Computer Vision: Image Features and Description

1. Color features: quantified color histogram, clustered color histogram

(1) Quantized color histogram

Applicable color space: RGB, HSV and other color spaces
Operation: color space quantization, unit (bin) is represented by the center of
the unit Count the number of pixels falling on the quantization unit
Advantages: efficient calculation
Disadvantages: quantization problems, sparse

(2) Cluster color histogram

Applicable color space: Lab and other color spaces
Operation: Use the clustering algorithm to cluster all pixel color vectors.
The unit (bin) is represented by the cluster center
. Problem: When two color histograms with similar colors are only one bin wrong, Using L1 distance or Euler distance to calculate the similarity between the two will get a small similarity value.
Solution: Consider the similarity between similar to non-identical colors. a: The quadratic distance is used. b: Smoothly filter the color histogram in advance, that is, the pixels in each bin also contribute to several adjacent bins.

2. Geometric features: Edge, Corner, Blob

(1) Edge

Definition: The area where the pixel value function changes rapidly – ​​the area where the first derivative is extreme.
Edge extraction: Gaussian denoising first, and then using the first derivative to obtain extreme values.
(Derivatives are sensitive to noise!)
2D: Gradient magnitude: hx(x,y)^2+ hy(x,y)^2
The direction in which the gradient increases fastest arctan(hy(x,y)/hx(x, y))

(2) Key points

When observing the same object from different distances, different directions, angles, and different lighting conditions, the size, shape, and brightness of the object will be different.
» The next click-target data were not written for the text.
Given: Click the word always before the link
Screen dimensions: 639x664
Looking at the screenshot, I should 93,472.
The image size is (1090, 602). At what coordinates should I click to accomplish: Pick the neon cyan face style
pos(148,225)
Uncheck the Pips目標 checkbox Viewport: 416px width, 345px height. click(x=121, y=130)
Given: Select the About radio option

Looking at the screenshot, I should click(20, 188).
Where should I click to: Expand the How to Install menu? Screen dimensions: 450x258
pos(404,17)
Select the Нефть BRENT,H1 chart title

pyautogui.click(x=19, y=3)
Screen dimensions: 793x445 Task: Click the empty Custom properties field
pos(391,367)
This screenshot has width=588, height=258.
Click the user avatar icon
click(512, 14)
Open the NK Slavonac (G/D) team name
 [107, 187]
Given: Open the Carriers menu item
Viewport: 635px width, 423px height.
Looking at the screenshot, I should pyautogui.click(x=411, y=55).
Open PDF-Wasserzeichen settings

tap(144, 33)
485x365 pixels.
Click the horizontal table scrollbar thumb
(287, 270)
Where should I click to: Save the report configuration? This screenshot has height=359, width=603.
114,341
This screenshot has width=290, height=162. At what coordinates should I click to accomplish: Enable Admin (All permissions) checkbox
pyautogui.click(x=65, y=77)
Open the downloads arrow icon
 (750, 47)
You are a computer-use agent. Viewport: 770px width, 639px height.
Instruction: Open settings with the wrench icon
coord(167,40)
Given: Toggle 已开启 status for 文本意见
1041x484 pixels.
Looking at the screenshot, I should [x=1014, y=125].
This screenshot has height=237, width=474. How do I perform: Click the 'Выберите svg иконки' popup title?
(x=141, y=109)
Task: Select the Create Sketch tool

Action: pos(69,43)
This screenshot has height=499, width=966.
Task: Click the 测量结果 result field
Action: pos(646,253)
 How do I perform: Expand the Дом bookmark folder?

But we can still judge it to be the same object.
An ideal feature descriptor should possess these properties. That is, in images with different sizes, directions, and brightness, the same feature point should have similar descriptors, which is called the reproducibility of descriptors.
Feature points: mapping between images from different perspectives
Features: repeatability, saliency
Anti-image transformation: appearance transformation (brightness, illumination), geometric transformation (translation, selection, brightness)
Uses: image registration/stitching, motion tracking, Object Recognition, Robot Navigation

(3) Corner (Corner)

Harris corner:
A salient point that moves a small viewing window in any direction, resulting in large pixel changes.
Corner area: Movement in any direction will have large pixel changes.
Fast Corner:
Fast Corner Detection is a fast corner feature detection algorithm.
The definition of fast corner points: If a pixel point is in a different area from enough pixels in the surrounding area, the pixel point may be a corner point.
Method: Determine a threshold t, observe a discretized circle with a radius equal to 3 pixels centered on the pixel point, and there are 16 pixels on the boundary of this circle. If there are n consecutive pixels on the circle of size 16 pixels, and their pixels are all larger or smaller than the pixels of the middle point, then p is a corner point. (Calculation is very fast)

Disadvantages: No multi-scale information, no direction.

(4) Spots

Laplace gradient:
first derivative extreme point -> second derivative zero point. The point where the second derivative is 0 is the extreme point. –>Boundary
extremum of second derivative –>Boundary
Gaussian transform first, then Laplace transform. Blobs can have different scales.
(For Gaussian denoising, when the Gaussian kernel is small, it will be more sensitive and the amount of noise will be large. On the contrary, if the Gaussian kernel is too large, important information may be lost.)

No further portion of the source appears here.